9 thoughts on “INB Thoughts

  1. I think the left side is scariest for everyone.

    Any thoughts on HOW you’re going to store them in your classroom? I like the idea of storing them on a shelf, but I’m thinking the baggies would make this really messy. Maybe giant rubbermaid totes?

    • I have no idea. I tweeted with @mgolding a little bit and found out she has 9 bins in her classroom for her students – thing is she only has 3 blocks, I will have 6 which means ~150 students and I’m starting to worry I won’t have enough space for all the notebooks. I may have to rethink allowing student to store in class.

  2. On how many notebooks you’ll need: 1 notebook per semester should be good. You’ll have 200 numbered pages and my classes generally used a left/right pair each day. I didn’t want to hassle with kids taking forever to go buy a book (and wanted to do a first day activity setting them up), so I bought 150+ notebooks before school started. (Don’t tell anyone but I sold them back at cost!)

    On storage: At the very beginning of the year, I had just one crate allocated to each class. 28 notebooks inside zipper bags fit in the crate. I found that having 28 kids lining up at a single crate was a traffic jam so I bought more crates. Other teachers have used the tray under their desk (I didn’t like the unkempt appearance) or a single crate per group/row of desks. 2nd semester, I ditched the zipper bags because I thought they looked messy. BIG mistake! Those bags made it so kids ALWAYS had pencil, colored pencils, etc with them at all times.

    On left pages: The science people are really good at this, check out the Google for details. Some ideas I’ve seen that I think we could work into math: 1) graphic organizers or mind maps, 2) Pick 4 (Choose 4 problems from a larger practice set worked on paper or whiteboards. Choose them for a reason, copy them neatly into the notebook and say why.), 3) Question Starters (http://kalamitykat.com/2012/07/23/my-made4math-3-blooms-question-starters/), 4) do exit tickets/warmups/quizzes on the left pages (this was actually my most common use, but I never felt it was reflective enough).

  3. I’m so glad that we’re all in the same boat right now! i think you all are convincing me of the need for the big baggie, and I bought 4 crates for storage (I’m only using them with two classes of about 18 students each). But I like the envelope in the back and the big rubber band around!

    • Every week?! Not a chance, that would be way too much work! I plan on doing it once a chapter but I’m also not grading the entire contents just random pages, some theyll know ahead of time some they won’t. I may even do like a pop check and it would be like on pg 12 how did we define polynomial? Tweet me if you want to chat more, I love talking about INB and hashing out all the details.

    • I had good results collecting notebooks once per unit for in-depth grading. Warning: these can be very time-consuming to grade!

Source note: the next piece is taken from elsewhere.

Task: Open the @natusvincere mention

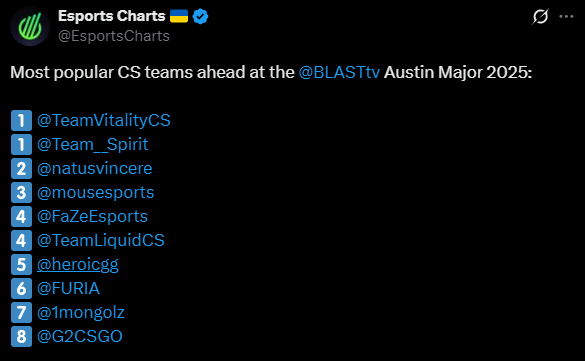Action: click(94, 169)
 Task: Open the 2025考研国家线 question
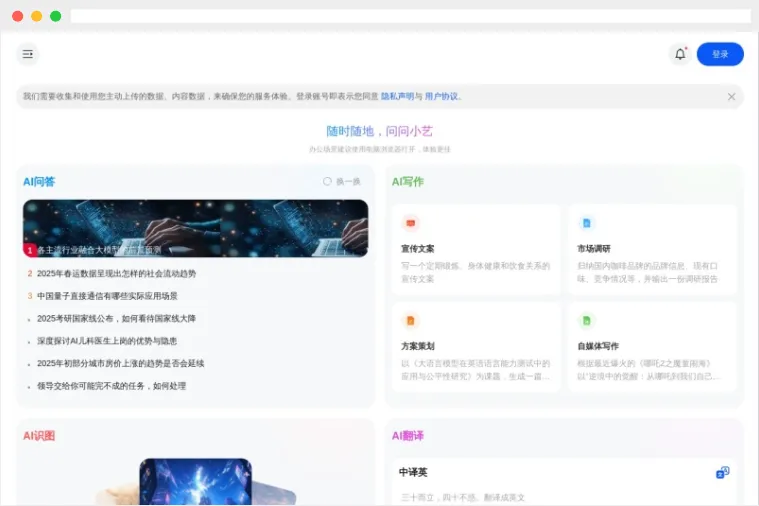pos(116,319)
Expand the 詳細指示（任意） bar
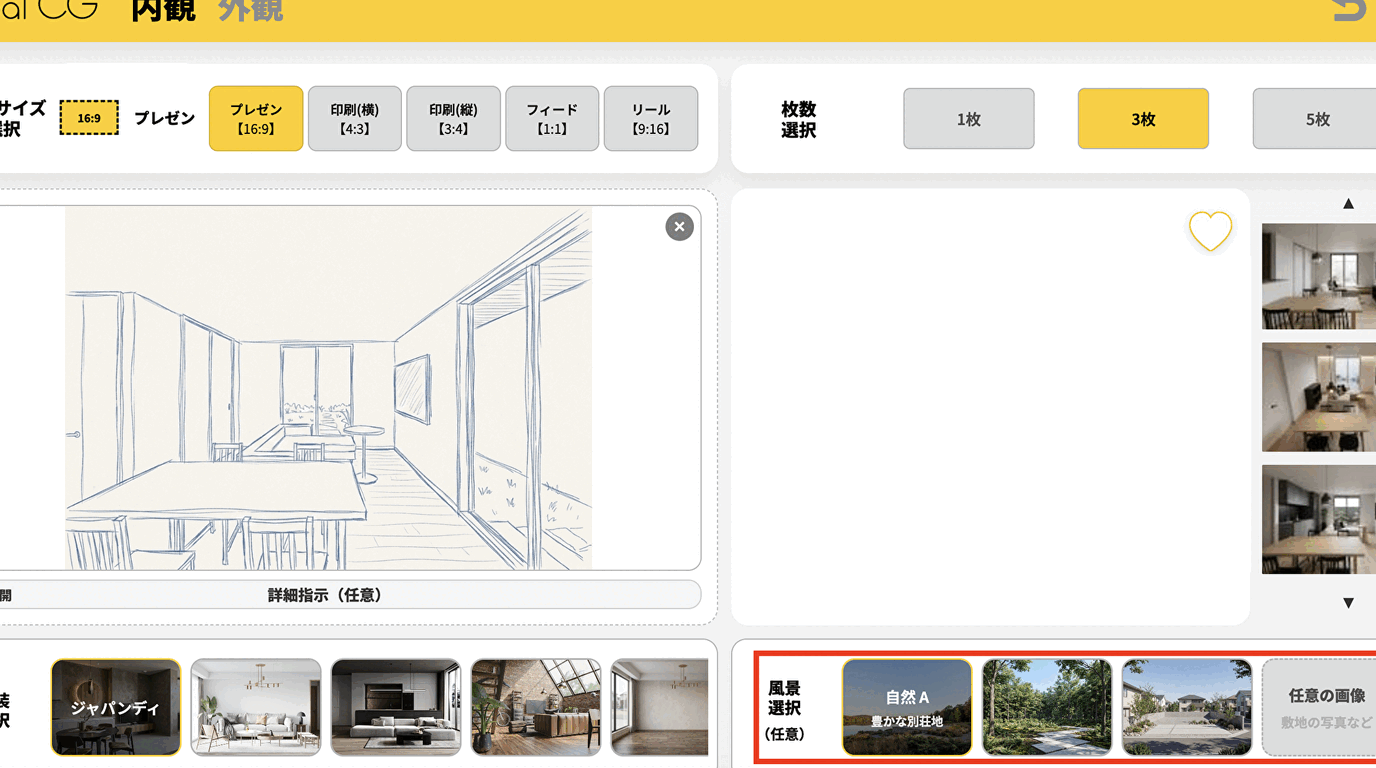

      My date-stamp goes around the room with me every day. I use it to mark on-time homework (or other stuff). That way when it comes around to grading day, some stuff is already marked.

  4. I haven’t actually implemented this yet, but something I’ve considered and I thought it might be helpful to you as well.
    If you store the ISN in bags, they could be clipped 4-5 together with 1 of multiple decorated binder clips (think paper/tape & ribbon) and stored in crates or hung on hooks (LOVE those 3M hooks!). At the start of class 1 student retrieve’s their designated hook, which is quickly and easily identifiable b/c of the paper/tape & ribbon, and then passes out the 4-5 books to fellow peers in their row/group. Now you have maybe 4 or 5 students retrieving notebooks instead of 20. At the end of class, that same or different student collects the books from their row/group, clips together, and returns them to their designated spot. Rotate students to retrieve and return similar to class jobs. Like I said, haven’t actually tried it to work out any glitches, Good Luck!